» **Exercise objective**:
State how many lines of the records contain the string "image". Give only the number.

-------- Data extract --------

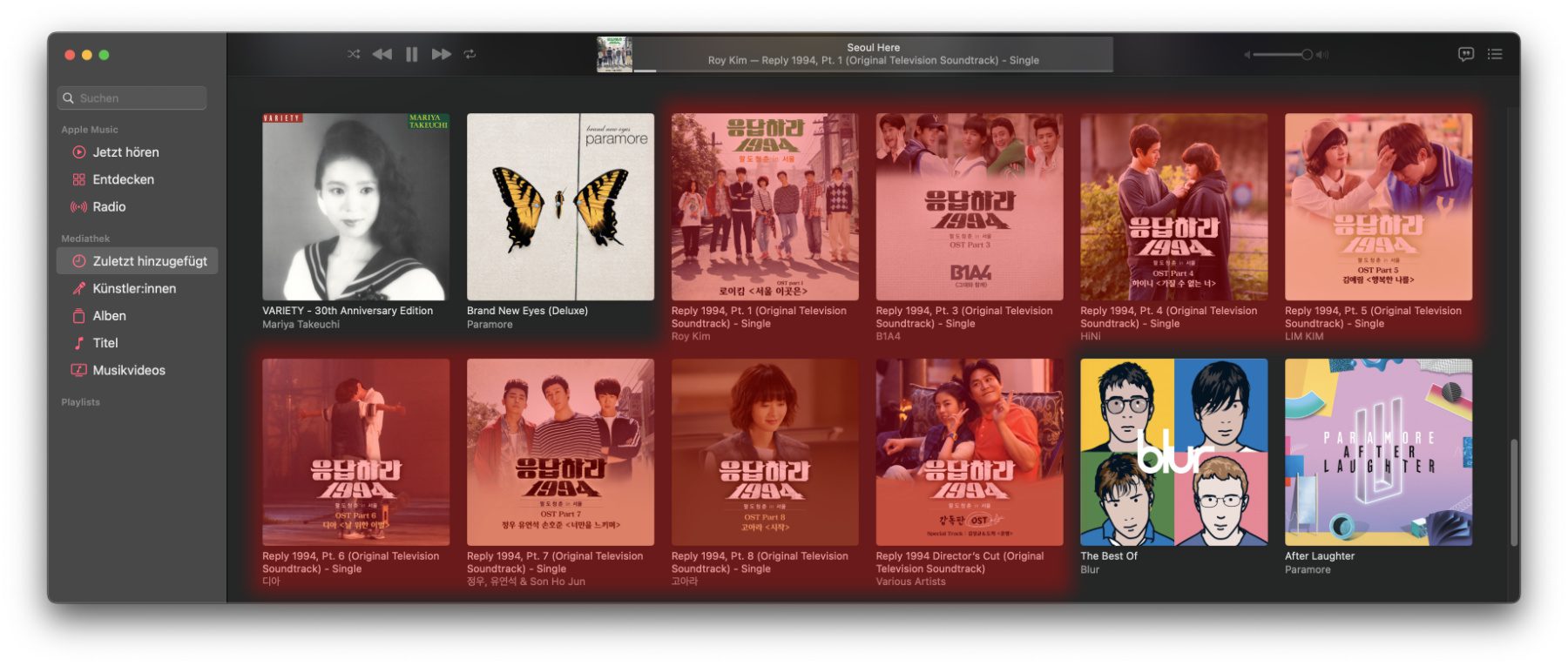Open the lyrics panel
The image size is (1568, 666).
(x=1466, y=54)
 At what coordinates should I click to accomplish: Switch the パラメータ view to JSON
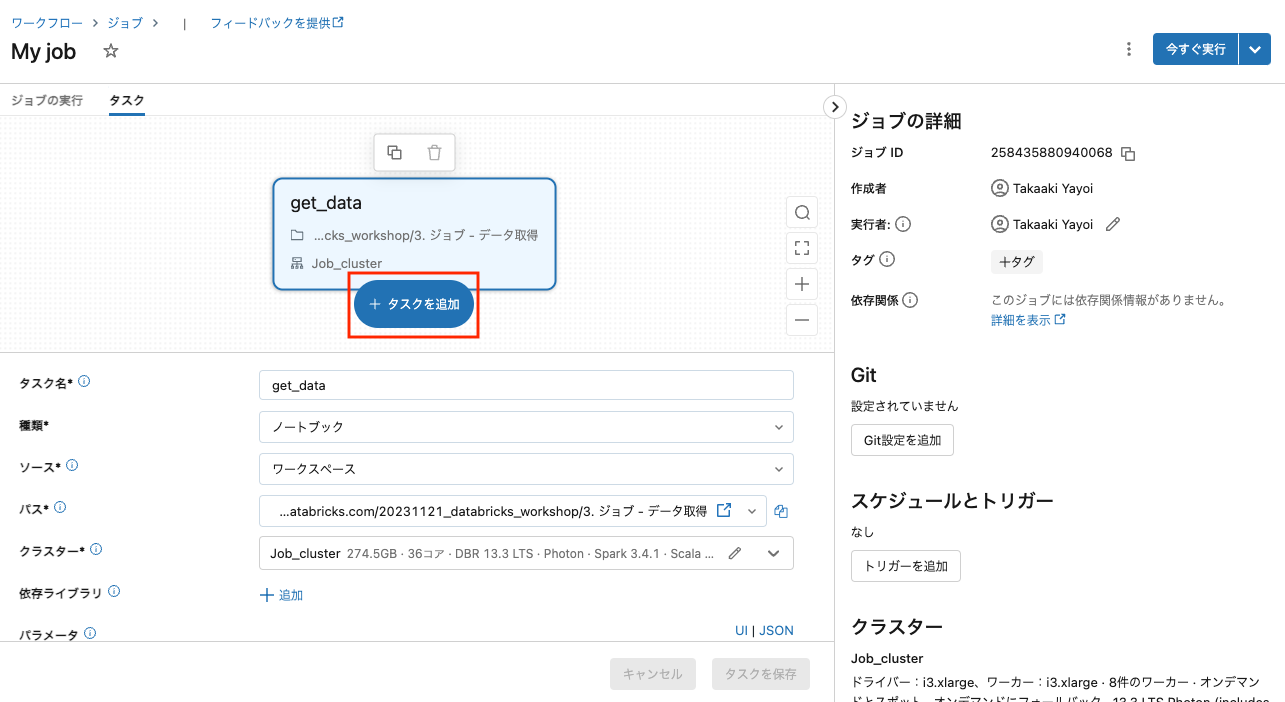point(776,630)
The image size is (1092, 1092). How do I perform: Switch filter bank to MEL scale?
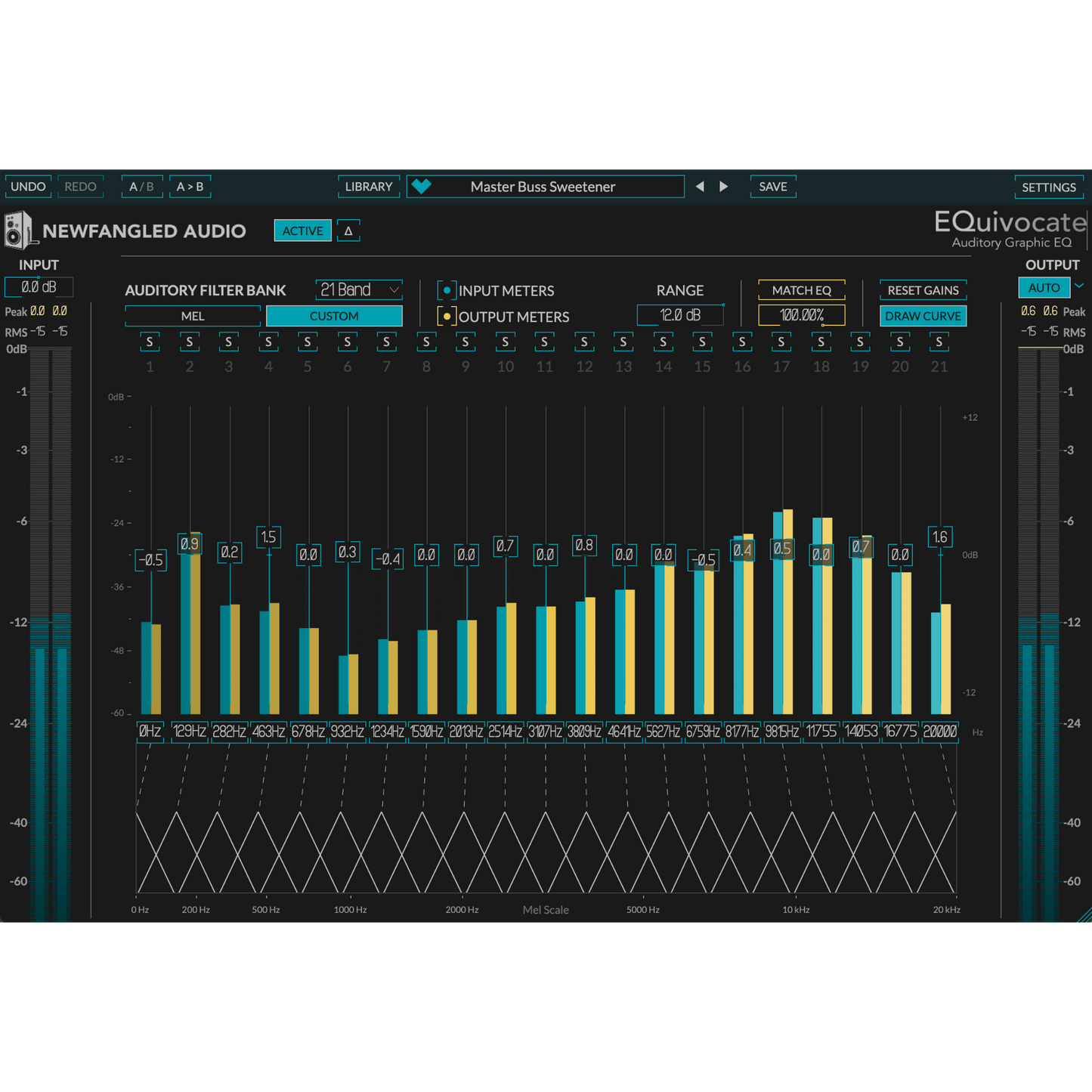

--------

» **Exercise response**:
2